Textauszug:
·····
Ich wünsche mir, dass Hamburg es schafft, das große Projekt Elbphilharmonie und die daraus resultierende weltweite und nationale Aufmerksamkeit zu nutzen, um für den gesamten Kulturbereich einen Aufschwung zu erzielen. Das Deutsche Hafenmuseum, nach der Elbphilharmonie das wichtigste Großprojekt der Stadt, aber auch das Theater der Welt sind kluge politische Entscheidungen, die einen Nährboden für die gesamte Kulturlandschaft Hamburgs liefern.

Haben Sie ein Lebensmotto, ein Lieblingszitat oder Lieblingsschnack?

Was du tust, das tue richtig und bedenke das Ende. Das bedeutet für mich, sich für das, was man tut, so zu entscheiden, dass man sich voller Leidenschaft einsetzen kann. Und die Folgen des Tuns in allerlei Hinsicht abzuwägen, erscheint mir recht klug. Ob ich das selber erreiche, weiß ich nicht, aber darüber nachzudenken ist mir wichtig.
·····
Zu erledigen:
1: Beantworte zum Textauszug:
(a) Welches Vorhaben gilt dort nach der Elbphilharmonie als wichtigstes Großprojekt der Stadt?
(b) Wie lautet das genannte Lebensmotto?
(c) Was ist der antwortenden Person wichtig, auch wenn sie nicht weiß, ob sie das Motto selbst erreicht?
2: Wandle die Einträge von der Zeile mit „Given: Click the Version column header“ bis zur Zeile mit „Action: [709, 76]“ in eine JSON-Liste von Zeichenketten um, mit einer Zeichenkette pro Zeile und ohne Leerzeilen.

Einträge aus einer Sammlung
·····
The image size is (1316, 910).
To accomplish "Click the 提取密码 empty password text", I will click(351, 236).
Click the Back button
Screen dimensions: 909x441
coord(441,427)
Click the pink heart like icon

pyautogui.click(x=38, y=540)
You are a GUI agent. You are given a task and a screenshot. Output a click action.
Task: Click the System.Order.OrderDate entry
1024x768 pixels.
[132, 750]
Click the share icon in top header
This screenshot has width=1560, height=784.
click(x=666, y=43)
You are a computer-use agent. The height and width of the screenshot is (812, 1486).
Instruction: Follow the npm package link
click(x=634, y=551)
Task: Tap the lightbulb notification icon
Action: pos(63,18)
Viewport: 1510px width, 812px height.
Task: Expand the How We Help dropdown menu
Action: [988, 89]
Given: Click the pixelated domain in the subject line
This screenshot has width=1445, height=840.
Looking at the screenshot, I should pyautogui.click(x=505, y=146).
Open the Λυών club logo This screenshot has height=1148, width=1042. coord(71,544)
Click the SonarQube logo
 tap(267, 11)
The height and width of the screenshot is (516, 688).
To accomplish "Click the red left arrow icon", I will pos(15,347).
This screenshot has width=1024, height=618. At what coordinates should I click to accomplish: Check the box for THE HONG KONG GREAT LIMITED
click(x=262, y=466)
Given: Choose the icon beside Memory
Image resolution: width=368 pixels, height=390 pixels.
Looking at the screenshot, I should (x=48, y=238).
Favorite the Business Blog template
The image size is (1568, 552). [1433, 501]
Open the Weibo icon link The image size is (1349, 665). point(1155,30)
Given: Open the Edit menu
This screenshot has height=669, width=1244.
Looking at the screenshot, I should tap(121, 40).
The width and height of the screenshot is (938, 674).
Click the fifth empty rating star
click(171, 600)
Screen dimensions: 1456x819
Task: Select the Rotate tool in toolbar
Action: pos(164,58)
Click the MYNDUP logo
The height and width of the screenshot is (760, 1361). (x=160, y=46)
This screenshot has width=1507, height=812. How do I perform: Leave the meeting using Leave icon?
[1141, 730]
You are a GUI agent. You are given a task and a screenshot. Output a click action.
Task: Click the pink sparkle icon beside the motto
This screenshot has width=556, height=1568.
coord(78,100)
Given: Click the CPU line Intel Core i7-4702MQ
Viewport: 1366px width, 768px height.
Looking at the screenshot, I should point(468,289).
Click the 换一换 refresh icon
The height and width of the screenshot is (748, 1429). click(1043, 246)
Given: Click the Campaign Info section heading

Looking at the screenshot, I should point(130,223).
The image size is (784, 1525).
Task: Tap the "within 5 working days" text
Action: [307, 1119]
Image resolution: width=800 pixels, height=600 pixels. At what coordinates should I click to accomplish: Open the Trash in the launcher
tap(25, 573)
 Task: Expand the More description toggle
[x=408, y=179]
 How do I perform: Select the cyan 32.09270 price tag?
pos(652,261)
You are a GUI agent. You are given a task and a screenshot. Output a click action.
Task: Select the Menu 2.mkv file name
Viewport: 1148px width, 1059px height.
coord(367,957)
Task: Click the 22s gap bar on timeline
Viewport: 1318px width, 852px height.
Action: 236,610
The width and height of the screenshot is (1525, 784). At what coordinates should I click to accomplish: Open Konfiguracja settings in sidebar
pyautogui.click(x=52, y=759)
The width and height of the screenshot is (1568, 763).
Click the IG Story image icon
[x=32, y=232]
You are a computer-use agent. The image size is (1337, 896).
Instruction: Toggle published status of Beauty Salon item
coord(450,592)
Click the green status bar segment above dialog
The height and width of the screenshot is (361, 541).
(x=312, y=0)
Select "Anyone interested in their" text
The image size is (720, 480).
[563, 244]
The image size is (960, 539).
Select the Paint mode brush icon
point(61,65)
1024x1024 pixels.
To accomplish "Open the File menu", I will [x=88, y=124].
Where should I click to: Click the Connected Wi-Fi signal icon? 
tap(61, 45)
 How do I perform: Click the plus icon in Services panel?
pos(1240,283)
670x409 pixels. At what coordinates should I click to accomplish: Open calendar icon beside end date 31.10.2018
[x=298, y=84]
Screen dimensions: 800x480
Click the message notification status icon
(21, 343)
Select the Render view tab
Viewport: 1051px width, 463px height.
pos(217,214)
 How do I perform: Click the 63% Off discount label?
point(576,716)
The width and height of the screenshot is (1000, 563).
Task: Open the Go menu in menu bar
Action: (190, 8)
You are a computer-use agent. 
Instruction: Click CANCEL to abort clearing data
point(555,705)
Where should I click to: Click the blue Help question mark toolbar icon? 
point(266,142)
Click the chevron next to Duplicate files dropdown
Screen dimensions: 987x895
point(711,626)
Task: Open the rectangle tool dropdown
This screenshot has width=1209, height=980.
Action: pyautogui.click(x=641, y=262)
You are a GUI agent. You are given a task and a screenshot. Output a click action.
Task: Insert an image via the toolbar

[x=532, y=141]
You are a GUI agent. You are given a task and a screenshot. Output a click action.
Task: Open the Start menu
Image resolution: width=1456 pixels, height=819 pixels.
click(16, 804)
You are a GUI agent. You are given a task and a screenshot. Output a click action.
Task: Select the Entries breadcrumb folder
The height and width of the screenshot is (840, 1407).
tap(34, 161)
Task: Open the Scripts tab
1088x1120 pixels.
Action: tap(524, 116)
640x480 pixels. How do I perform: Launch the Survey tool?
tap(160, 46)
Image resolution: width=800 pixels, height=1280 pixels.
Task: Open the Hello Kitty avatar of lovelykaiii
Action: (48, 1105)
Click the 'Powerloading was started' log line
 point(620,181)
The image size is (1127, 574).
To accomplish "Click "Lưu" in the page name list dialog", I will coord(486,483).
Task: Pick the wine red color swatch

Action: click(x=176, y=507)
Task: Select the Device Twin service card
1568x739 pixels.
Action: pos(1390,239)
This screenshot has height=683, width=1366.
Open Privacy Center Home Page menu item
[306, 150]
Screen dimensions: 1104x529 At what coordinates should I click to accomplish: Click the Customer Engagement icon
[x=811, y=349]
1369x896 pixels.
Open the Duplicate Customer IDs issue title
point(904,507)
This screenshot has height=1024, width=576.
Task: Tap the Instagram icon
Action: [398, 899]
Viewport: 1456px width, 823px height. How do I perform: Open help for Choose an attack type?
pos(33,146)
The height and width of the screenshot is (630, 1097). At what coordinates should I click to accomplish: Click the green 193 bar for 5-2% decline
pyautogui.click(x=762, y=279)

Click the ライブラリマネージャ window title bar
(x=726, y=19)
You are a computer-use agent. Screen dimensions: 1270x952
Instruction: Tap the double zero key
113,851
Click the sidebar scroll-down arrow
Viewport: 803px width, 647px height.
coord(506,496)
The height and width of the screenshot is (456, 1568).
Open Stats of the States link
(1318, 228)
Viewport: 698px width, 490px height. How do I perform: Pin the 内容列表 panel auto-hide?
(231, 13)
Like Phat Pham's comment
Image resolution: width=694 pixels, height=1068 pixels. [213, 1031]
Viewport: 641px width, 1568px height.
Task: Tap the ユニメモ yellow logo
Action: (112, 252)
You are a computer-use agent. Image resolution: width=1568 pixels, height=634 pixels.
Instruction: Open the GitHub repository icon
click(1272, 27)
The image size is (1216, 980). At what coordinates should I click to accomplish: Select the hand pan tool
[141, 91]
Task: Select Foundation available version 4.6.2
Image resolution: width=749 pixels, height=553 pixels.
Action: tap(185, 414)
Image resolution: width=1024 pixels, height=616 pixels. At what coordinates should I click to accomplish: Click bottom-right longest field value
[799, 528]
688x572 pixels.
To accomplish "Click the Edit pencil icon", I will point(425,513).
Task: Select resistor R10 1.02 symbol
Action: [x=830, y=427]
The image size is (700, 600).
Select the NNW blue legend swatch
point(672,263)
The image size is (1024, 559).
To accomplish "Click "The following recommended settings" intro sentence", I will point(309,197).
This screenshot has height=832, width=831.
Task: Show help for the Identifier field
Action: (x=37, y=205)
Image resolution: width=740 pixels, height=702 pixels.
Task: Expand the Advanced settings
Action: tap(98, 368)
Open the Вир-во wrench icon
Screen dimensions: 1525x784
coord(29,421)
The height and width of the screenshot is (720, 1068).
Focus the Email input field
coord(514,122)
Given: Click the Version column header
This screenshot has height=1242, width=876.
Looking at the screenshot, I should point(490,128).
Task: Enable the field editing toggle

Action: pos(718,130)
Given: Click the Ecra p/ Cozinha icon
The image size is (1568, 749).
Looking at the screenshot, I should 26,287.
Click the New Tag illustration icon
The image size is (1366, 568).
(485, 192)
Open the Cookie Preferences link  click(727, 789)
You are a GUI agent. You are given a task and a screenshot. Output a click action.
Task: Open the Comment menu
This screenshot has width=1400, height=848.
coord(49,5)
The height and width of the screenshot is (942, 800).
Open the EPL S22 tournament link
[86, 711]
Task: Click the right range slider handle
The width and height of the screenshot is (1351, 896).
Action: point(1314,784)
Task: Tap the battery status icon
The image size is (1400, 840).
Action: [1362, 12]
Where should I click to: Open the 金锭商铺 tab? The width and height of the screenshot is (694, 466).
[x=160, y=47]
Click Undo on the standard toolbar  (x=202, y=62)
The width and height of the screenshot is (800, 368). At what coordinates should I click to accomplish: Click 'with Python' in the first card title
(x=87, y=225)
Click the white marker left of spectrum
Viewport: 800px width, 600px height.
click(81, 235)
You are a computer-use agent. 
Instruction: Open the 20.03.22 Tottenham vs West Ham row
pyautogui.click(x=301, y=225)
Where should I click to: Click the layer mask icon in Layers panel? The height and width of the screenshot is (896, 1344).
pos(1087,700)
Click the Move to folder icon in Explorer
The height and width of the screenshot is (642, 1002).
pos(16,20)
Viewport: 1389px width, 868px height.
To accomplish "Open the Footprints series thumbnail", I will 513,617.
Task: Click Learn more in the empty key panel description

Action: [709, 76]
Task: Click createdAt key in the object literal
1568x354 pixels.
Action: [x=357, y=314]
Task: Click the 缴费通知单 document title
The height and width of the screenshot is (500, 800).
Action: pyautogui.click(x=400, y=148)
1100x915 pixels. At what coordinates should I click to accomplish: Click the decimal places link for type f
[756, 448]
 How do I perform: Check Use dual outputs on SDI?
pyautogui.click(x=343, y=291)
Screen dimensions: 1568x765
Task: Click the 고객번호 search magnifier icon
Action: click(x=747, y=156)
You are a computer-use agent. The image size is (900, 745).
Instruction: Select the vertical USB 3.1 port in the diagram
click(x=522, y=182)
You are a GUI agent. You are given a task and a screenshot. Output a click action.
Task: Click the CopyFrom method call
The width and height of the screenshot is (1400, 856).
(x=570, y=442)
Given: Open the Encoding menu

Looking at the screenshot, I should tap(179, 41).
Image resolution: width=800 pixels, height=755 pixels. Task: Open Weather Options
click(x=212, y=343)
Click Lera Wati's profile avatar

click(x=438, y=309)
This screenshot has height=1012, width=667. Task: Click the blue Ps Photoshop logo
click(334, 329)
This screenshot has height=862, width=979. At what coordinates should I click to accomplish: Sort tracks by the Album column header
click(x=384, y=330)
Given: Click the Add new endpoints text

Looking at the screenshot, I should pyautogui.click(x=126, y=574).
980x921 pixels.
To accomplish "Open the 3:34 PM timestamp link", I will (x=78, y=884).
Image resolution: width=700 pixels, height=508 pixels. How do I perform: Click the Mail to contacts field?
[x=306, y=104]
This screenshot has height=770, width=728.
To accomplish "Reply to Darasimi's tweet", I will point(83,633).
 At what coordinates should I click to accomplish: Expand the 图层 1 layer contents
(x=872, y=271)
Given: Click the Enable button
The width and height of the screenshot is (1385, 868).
·····
Lösungen:
1:
(a) Das Deutsche Hafenmuseum.
(b) „Was du tust, das tue richtig und bedenke das Ende.“
(c) Darüber nachzudenken.

2:
[
  "Given: Click the Version column header",
  "This screenshot has height=1242, width=876.",
  "Looking at the screenshot, I should point(490,128).",
  "Task: Enable the field editing toggle",
  "Action: pos(718,130)",
  "Given: Click the Ecra p/ Cozinha icon",
  "The image size is (1568, 749).",
  "Looking at the screenshot, I should 26,287.",
  "Click the New Tag illustration icon",
  "The image size is (1366, 568).",
  "(485, 192)",
  "Open the Cookie Preferences link  click(727, 789)",
  "You are a GUI agent. You are given a task and a screenshot. Output a click action.",
  "Task: Open the Comment menu",
  "This screenshot has width=1400, height=848.",
  "coord(49,5)",
  "The height and width of the screenshot is (942, 800).",
  "Open the EPL S22 tournament link",
  "[86, 711]",
  "Task: Click the right range slider handle",
  "The width and height of the screenshot is (1351, 896).",
  "Action: point(1314,784)",
  "Task: Tap the battery status icon",
  "The image size is (1400, 840).",
  "Action: [1362, 12]",
  "Where should I click to: Open the 金锭商铺 tab? The width and height of the screenshot is (694, 466).",
  "[x=160, y=47]",
  "Click Undo on the standard toolbar  (x=202, y=62)",
  "The width and height of the screenshot is (800, 368). At what coordinates should I click to accomplish: Click 'with Python' in the first card title",
  "(x=87, y=225)",
  "Click the white marker left of spectrum",
  "Viewport: 800px width, 600px height.",
  "click(81, 235)",
  "You are a computer-use agent. ",
  "Instruction: Open the 20.03.22 Tottenham vs West Ham row",
  "pyautogui.click(x=301, y=225)",
  "Where should I click to: Click the layer mask icon in Layers panel? The height and width of the screenshot is (896, 1344).",
  "pos(1087,700)",
  "Click the Move to folder icon in Explorer",
  "The height and width of the screenshot is (642, 1002).",
  "pos(16,20)",
  "Viewport: 1389px width, 868px height.",
  "To accomplish \"Open the Footprints series thumbnail\", I will 513,617.",
  "Task: Click Learn more in the empty key panel description",
  "Action: [709, 76]"
]